Most government retiree health care is pay-as-you go, covering part or all of annual insurance premiums. No money is set aside, as in a pension, to invest and yield earnings, lowering long-term costs and cutting debt passed to future generations.

State Controller John Chiang, who in 2007 issued the first estimate of state worker retiree health care debt, said in a new report last March the unfunded liability for pay-as-you-go state worker retiree health care is $64.6 billion.

In contrast, the unfunded liability for state worker pensions is $49.9 billion as of last June 30, a CalPERS valuation said in April. State worker pensions have a low funding level, 66.1 percent of the projected assets needed for full funding.
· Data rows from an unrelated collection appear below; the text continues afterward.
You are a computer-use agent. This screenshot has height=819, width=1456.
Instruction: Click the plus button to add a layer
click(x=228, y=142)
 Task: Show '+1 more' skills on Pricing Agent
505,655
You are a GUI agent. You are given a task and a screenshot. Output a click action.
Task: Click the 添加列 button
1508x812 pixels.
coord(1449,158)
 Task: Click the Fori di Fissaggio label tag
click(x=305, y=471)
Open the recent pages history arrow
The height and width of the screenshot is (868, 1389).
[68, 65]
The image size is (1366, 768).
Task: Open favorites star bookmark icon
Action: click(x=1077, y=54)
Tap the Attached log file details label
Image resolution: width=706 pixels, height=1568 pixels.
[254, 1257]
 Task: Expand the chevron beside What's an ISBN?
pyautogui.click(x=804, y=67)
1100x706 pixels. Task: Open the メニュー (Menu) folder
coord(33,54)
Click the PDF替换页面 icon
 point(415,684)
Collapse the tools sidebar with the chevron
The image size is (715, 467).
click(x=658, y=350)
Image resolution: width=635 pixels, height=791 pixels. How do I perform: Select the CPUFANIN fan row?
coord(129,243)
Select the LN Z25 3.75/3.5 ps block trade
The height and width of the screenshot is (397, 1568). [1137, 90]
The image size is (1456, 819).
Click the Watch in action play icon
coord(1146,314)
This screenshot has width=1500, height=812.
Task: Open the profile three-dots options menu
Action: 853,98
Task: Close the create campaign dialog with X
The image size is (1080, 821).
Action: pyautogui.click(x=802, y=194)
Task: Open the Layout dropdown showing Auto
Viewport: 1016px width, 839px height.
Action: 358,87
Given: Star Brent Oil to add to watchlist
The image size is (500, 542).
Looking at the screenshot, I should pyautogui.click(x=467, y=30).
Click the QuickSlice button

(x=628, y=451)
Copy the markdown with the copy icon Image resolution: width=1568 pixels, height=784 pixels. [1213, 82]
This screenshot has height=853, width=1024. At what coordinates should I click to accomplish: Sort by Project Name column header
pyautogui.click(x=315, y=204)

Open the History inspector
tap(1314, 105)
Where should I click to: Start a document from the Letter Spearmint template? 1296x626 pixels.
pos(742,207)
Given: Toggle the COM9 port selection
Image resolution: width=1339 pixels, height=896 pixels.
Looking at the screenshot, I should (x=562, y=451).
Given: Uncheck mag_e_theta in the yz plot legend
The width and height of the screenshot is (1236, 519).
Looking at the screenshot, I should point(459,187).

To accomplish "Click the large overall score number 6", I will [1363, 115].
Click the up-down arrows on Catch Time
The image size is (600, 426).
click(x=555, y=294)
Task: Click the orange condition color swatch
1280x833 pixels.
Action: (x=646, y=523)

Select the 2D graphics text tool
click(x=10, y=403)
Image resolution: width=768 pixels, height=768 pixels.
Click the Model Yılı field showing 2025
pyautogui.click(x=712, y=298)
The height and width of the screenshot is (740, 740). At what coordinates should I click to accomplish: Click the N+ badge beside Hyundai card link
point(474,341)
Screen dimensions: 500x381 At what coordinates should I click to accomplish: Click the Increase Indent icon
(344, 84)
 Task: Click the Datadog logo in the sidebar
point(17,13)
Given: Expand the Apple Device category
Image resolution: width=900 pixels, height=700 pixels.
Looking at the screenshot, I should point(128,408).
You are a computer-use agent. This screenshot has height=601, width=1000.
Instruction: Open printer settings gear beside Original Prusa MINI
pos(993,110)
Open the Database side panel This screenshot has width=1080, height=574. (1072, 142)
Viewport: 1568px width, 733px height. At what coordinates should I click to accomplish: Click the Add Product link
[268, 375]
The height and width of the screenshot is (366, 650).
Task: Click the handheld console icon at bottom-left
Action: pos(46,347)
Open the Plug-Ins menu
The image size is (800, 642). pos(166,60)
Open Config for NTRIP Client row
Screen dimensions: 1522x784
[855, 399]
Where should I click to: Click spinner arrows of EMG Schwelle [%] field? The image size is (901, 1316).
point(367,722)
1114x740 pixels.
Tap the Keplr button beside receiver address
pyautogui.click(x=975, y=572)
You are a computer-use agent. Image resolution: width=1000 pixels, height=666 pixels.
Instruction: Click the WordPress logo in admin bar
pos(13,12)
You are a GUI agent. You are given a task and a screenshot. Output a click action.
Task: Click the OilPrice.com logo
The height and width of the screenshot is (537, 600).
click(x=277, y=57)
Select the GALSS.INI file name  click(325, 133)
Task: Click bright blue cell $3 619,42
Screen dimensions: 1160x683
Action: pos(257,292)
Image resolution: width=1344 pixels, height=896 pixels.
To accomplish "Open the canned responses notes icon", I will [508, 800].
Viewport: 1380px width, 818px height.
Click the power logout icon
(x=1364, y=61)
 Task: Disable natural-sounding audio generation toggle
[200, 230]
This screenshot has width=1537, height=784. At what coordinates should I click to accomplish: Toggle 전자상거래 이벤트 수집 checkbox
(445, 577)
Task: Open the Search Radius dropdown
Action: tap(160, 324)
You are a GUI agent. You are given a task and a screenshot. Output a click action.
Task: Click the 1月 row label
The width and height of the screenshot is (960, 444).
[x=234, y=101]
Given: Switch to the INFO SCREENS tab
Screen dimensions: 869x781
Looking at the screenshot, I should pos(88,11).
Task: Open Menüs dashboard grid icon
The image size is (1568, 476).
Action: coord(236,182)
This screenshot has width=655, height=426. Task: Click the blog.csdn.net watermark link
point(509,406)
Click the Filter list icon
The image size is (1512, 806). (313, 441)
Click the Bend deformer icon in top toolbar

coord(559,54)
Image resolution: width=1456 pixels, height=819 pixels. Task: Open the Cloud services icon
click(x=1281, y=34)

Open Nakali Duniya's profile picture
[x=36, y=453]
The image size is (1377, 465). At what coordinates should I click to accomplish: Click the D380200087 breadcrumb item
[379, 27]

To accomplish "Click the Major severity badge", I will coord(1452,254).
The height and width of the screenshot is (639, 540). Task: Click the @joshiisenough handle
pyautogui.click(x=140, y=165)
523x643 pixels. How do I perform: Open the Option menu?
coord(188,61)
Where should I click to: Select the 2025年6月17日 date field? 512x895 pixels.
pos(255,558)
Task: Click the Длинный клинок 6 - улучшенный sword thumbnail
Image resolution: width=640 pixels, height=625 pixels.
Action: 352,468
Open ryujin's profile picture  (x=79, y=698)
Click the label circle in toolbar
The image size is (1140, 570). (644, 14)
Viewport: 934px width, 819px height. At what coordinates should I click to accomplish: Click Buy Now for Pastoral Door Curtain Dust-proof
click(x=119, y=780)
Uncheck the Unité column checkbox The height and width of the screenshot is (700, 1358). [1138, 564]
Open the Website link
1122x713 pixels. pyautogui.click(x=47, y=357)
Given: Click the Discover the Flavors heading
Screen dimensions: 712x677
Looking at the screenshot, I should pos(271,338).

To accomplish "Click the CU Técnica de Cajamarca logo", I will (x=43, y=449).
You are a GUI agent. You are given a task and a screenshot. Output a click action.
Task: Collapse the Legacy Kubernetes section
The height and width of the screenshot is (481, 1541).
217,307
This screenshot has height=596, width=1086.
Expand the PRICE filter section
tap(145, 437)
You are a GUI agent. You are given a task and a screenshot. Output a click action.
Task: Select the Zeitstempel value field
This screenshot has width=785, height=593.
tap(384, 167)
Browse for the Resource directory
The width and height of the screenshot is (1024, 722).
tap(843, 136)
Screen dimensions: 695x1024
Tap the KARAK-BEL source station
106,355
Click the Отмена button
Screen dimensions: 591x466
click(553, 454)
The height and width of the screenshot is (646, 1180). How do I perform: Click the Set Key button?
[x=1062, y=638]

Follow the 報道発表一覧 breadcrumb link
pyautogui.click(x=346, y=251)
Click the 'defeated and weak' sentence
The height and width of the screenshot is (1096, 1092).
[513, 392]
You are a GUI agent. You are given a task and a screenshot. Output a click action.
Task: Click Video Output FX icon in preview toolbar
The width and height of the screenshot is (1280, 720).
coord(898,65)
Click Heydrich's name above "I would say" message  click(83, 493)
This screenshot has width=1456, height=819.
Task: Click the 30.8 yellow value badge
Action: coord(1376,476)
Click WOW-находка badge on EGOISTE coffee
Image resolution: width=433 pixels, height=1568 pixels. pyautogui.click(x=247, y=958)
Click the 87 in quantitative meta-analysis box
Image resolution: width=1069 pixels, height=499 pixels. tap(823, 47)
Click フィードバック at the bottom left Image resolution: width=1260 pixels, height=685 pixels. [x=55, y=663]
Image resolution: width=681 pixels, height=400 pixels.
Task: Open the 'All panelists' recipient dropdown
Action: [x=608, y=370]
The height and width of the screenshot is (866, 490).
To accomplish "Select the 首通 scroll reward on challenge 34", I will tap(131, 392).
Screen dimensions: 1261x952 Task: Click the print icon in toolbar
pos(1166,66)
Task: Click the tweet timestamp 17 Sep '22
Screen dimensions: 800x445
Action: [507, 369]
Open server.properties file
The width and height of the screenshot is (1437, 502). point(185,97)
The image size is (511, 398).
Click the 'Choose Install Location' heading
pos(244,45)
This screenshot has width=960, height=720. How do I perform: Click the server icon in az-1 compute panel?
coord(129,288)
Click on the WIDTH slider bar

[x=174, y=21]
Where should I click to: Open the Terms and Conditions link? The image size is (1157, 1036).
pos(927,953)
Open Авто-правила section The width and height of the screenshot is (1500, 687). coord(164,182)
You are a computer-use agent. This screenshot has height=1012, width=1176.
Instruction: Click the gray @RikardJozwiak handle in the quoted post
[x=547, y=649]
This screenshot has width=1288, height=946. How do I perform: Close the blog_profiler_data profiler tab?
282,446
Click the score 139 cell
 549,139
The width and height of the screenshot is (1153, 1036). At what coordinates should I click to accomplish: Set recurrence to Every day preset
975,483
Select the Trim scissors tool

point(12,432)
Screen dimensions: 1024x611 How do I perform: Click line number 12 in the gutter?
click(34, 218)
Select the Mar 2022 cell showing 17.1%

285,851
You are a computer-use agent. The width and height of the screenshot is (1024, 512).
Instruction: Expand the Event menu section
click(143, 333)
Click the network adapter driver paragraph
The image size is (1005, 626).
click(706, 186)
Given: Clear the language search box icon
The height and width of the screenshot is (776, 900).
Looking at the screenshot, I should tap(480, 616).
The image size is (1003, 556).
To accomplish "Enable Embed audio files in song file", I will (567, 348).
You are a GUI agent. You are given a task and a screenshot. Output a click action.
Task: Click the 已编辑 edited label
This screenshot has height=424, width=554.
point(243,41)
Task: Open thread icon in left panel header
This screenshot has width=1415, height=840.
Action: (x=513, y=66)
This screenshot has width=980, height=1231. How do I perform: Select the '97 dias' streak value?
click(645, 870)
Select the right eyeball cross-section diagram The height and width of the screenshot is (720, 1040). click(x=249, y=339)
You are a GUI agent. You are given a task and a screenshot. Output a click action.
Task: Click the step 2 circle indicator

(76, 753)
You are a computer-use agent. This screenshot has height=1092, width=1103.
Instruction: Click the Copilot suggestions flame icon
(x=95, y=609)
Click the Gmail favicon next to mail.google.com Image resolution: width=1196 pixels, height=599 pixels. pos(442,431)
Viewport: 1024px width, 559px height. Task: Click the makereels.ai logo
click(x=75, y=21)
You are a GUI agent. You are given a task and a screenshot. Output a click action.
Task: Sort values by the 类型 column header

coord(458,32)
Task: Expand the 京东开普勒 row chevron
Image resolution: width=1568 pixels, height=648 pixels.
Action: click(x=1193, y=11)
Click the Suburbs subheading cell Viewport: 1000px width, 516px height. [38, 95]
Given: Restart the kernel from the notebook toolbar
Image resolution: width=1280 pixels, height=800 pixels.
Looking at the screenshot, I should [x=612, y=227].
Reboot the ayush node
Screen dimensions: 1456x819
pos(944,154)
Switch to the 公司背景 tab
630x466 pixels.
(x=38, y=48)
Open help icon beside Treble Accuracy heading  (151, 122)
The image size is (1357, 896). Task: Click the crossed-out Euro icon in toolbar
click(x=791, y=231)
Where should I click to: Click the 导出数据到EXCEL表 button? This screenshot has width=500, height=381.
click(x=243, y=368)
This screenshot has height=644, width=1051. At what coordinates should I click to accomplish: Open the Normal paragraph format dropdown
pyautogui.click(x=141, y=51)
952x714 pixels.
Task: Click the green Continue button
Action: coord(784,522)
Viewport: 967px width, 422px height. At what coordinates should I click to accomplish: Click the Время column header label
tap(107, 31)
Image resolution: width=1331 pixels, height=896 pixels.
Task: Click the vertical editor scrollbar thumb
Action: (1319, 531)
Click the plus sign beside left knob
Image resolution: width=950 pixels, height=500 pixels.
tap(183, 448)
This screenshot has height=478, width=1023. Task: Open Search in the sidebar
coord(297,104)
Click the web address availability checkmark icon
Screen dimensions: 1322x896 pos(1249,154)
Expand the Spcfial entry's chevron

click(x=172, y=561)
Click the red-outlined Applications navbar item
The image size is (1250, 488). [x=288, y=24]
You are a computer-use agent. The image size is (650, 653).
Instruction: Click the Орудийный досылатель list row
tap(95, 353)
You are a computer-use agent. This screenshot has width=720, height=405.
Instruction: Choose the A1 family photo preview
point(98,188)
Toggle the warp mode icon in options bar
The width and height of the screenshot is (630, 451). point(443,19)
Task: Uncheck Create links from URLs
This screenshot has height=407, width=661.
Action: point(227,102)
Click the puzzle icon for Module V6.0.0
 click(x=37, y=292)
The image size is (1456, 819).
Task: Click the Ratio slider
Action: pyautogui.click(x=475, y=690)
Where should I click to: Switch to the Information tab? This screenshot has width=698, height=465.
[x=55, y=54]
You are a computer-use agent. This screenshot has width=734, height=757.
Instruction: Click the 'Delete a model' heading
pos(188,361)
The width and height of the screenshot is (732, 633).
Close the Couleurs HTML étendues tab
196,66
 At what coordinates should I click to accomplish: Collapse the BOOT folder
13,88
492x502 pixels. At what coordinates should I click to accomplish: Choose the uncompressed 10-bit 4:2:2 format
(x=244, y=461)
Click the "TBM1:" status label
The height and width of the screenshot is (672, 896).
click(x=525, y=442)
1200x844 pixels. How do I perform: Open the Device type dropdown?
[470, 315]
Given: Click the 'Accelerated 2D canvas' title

State worker retiree health care is unusually generous. A 12-point pension reform plan issued by Gov. Brown in 2011 mentioned “the anomaly of retirees paying less for health care premiums than current employees.”

The state pays 100 percent of the premium of the retiree (the average of several large plans) and 90 percent of dependent premiums. For active workers, the state usually pays 80 or 85 percent of the worker premium and 80 percent of dependent premiums.

The governor mentioned retiree health care at a news conference last month while proposing a revised state budget plan that includes a long-term funding solution for the troubled California State Teachers Retirement System.

“Now this doesn’t handle it all,” Brown said. “We still have retiree health. We have the judge’s retirement system. We have got lots of other stuff here, and we will handle it. But this (CalSTRS plan) is taking a big bite out of our long-term obligation.”